Much like their customs, historical figures are often given modernizations to make them more palatable to current day audiences. Heroes are shown to fight for freedom and equality, which are ideals prized by people today, when they were far more likely to pursue things for reasons like nationalism, protecting their families, or just to stay alive. Meanwhile, antagonists and villains are usually played up as being completely irredeemable when they often had more depth to their motives than simply doing evil things for their own sake.



#5: A Person’s Personality




Not only does Hollywood alter people’s motives, but they also mess up their personalities. Though historical figures’ personalities can be difficult to discern the farther back in time we look, some things are generally known about famed, ancient people and Hollywood rarely gets them right, or consistent, often amplifying one personality trait. Cleopatra, for example, is usually portrayed as a seductress, despite having more to her character than that. Even more recent historical figures are not immune to having their characters warped for the sake of a good story either.

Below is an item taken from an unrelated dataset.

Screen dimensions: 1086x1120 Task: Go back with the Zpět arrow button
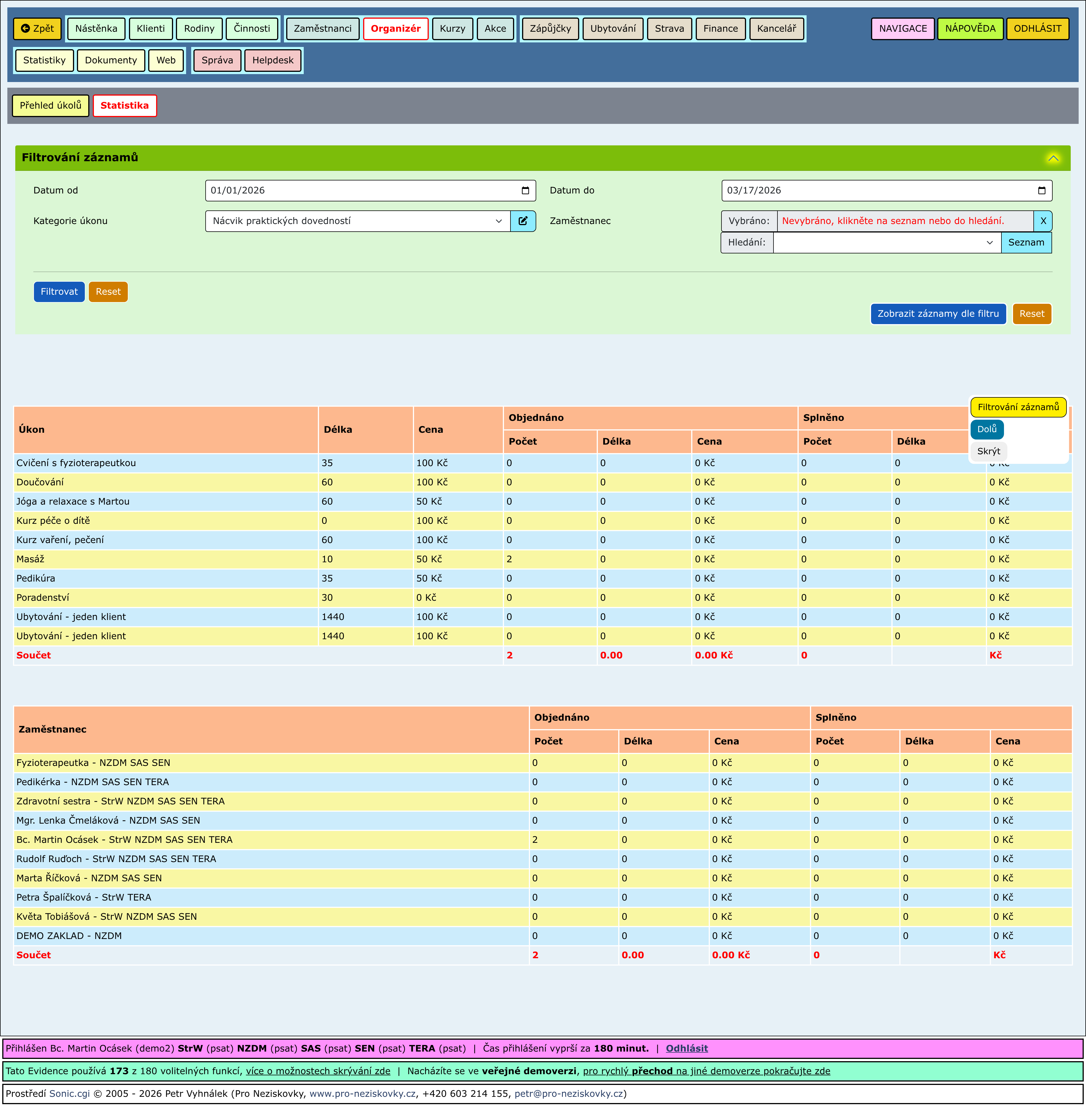pos(37,29)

#4: How Old Someone Was During a Certain Period




Hollywood has a real problem with getting the age of characters right, regardless of whether they’re real or fictional. It can be very distracting sometimes for those in the know to see historical people who are years or decades older or younger than they should be during a certain period. Still, we understand that casting is often the result of the ability of the actor and not necessarily historical accuracy. Sometimes, though, it’s clearly the result of revisionism, such as Pocahontas, who is drawn as a teenager or young adult in the Disney film, but was actually only a preteen during the real-life events depicted in the movie.



#3: Accents & Language




Historical media made for English-speaking audiences almost always have the characters speaking modern English in English or American accents, regardless of time period the story is set in or the culture of the people speaking. Part of the reason for this is the need to make the film more palatable and/or understandable to English speaking audiences; after all, there are plenty of people who think that subtitles distract from the action onscreen. Also, it’s just so much easier to get actors to speak an accent of their own language, rather than another language entirely.



#2: The Skin Color of a Person or Whole Civilization




Hollywood doesn’t have the best track record with racial anything, do they? Historical films and shows often feature characters that are depicted by actors who are not the correct race for the location or the time. Either they’ve cast all white people, in that classic Hollywood whitewashing maneuver, or else they’re arguably too racially diverse, featuring people of color during a time and place when it would’ve been bizarre. In either case, historical revisionism is often the culprit, though ambivalence, ignorance, and political correctness (or a lack thereof) are other common causes.



Before we get to our top pick, here are a few honorable mentions:



Inaccurate Gender Roles



Made-Up Happy Endings



#1: Which Person Accomplished What




What’s the point of making your mark on history, if they’re just going to get it wrong later on? Hollywood will often give credit to people, groups, or countries that didn’t do whatever it is they said they did. In other cases, a person’s accomplishments are multiplied or exaggerated. Though this is sometimes a case of myth or rumor becoming more well-known than the facts, in most cases, it’s used to glorify the subject of the story, whether it be a person or a country, to make them appear more impressive or heroic.